WHAT THE EXERCISE ASKS
In the entries below, which lines run from the one with "Given: Click the IST blog logo icon" through the one with "Viewport: 593px width, 556px"? Repeat exactly those, both included, and no pictures.

═══ INPUT FOR THIS TASK ═══

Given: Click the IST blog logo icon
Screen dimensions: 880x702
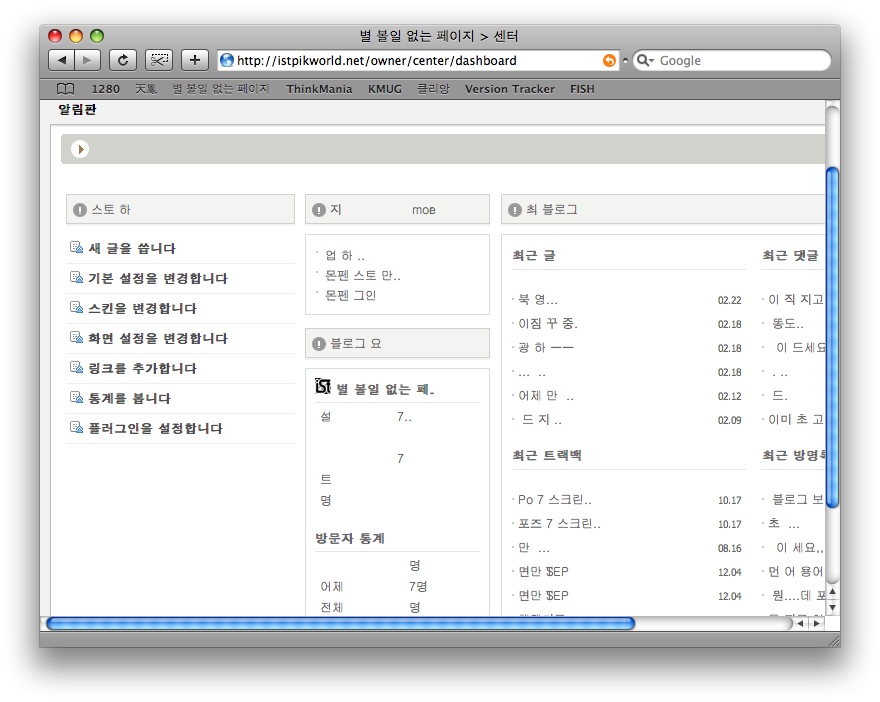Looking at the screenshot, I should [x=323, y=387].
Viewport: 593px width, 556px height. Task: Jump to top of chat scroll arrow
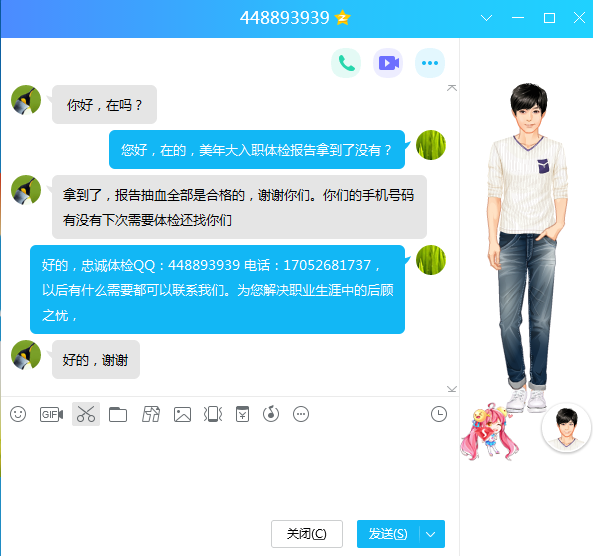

═══
═══ INPUT FOR THIS TASK ═══

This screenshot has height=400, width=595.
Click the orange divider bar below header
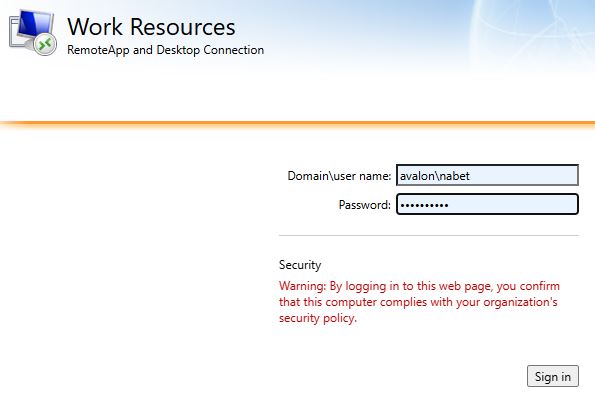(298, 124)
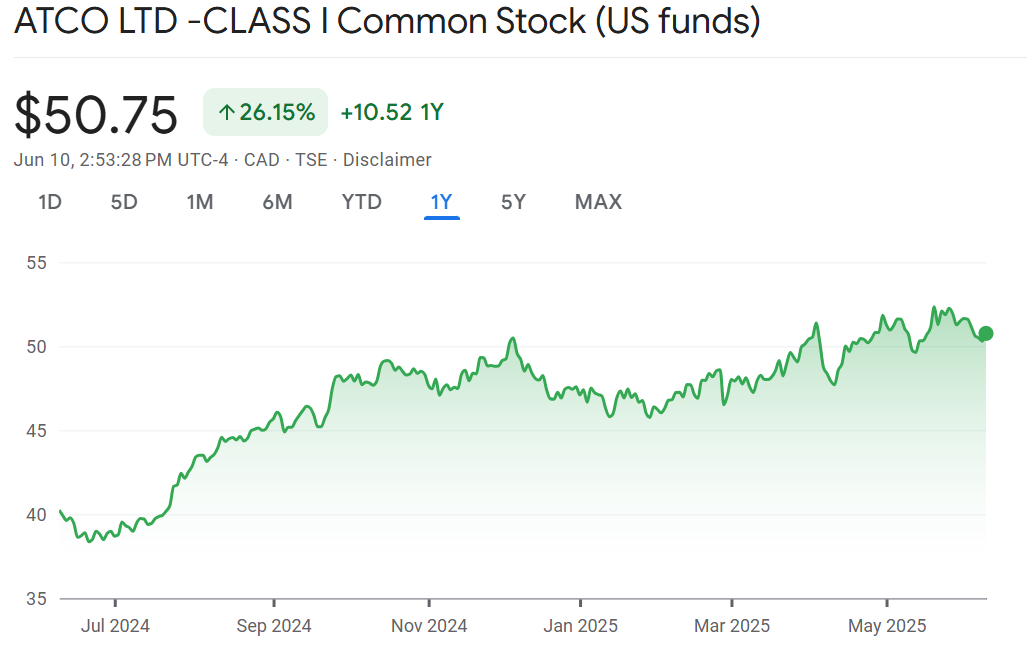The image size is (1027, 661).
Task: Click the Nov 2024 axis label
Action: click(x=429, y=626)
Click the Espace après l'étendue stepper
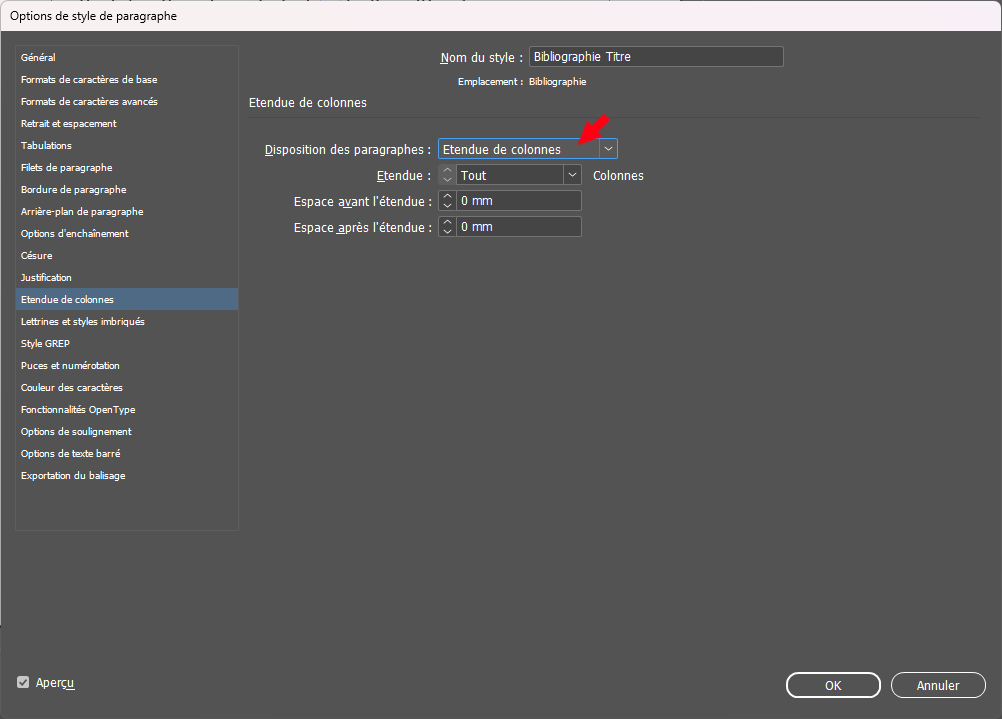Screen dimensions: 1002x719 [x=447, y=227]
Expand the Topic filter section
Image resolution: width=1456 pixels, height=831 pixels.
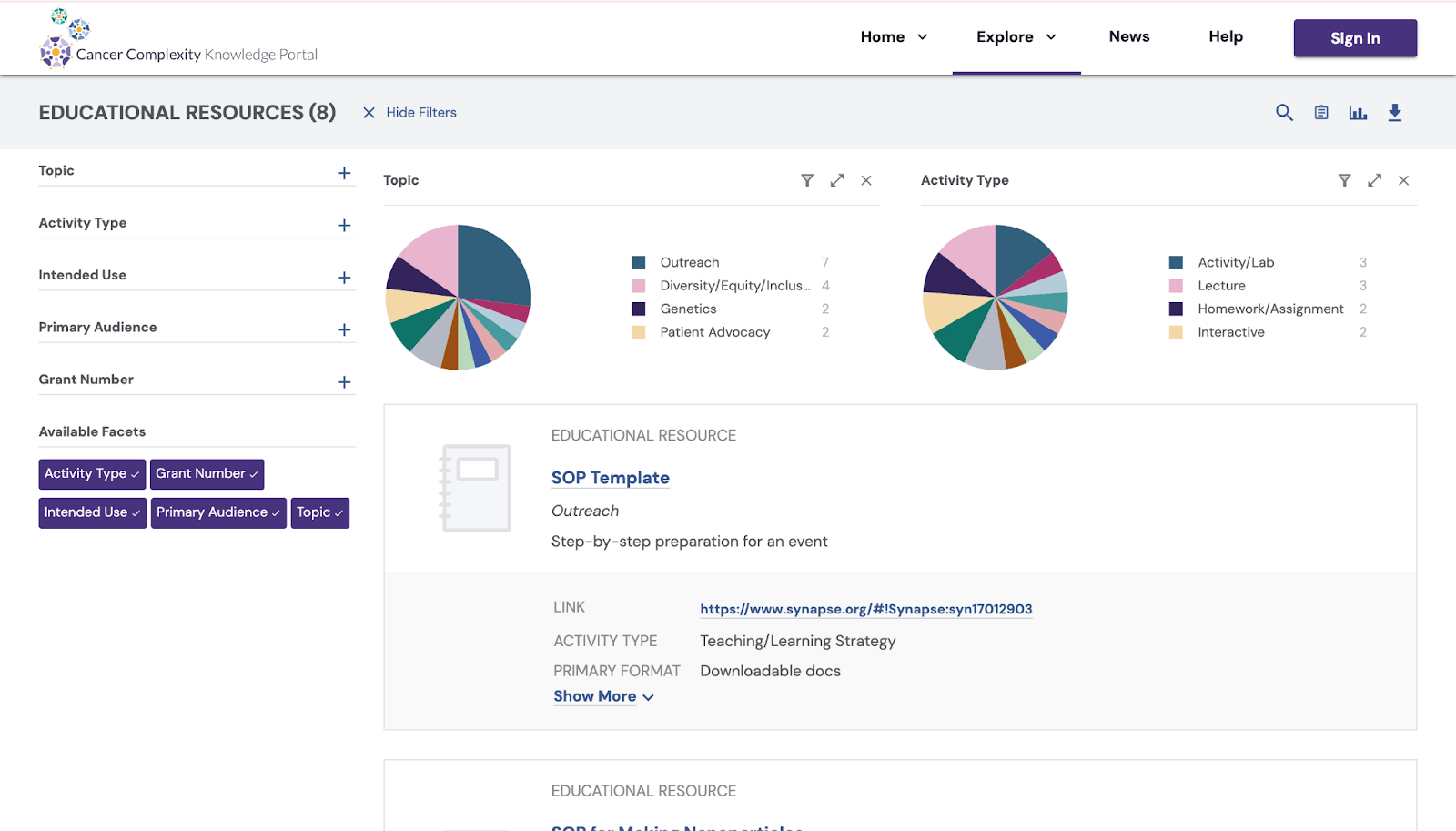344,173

═══
═══ INPUT FOR THIS TASK ═══

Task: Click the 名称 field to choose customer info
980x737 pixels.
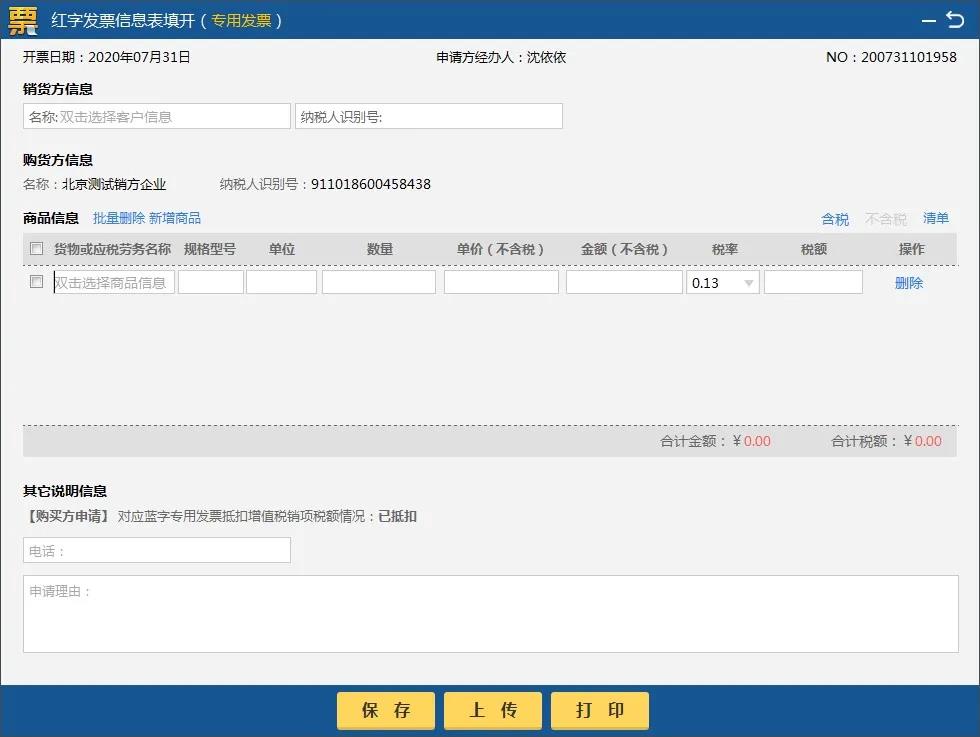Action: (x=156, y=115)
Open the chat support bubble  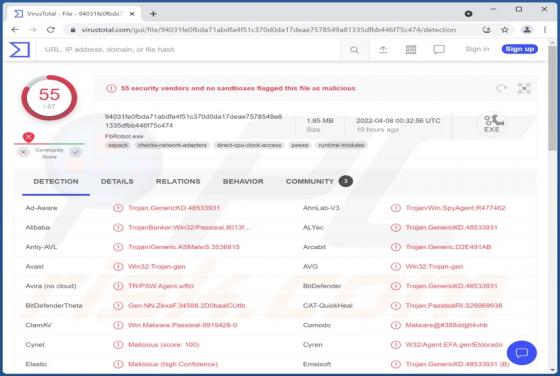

═══

TASK OUTPUT
Given: Click the IST blog logo icon
Screen dimensions: 880x702
Looking at the screenshot, I should [x=323, y=387].
Viewport: 593px width, 556px height. Task: Jump to top of chat scroll arrow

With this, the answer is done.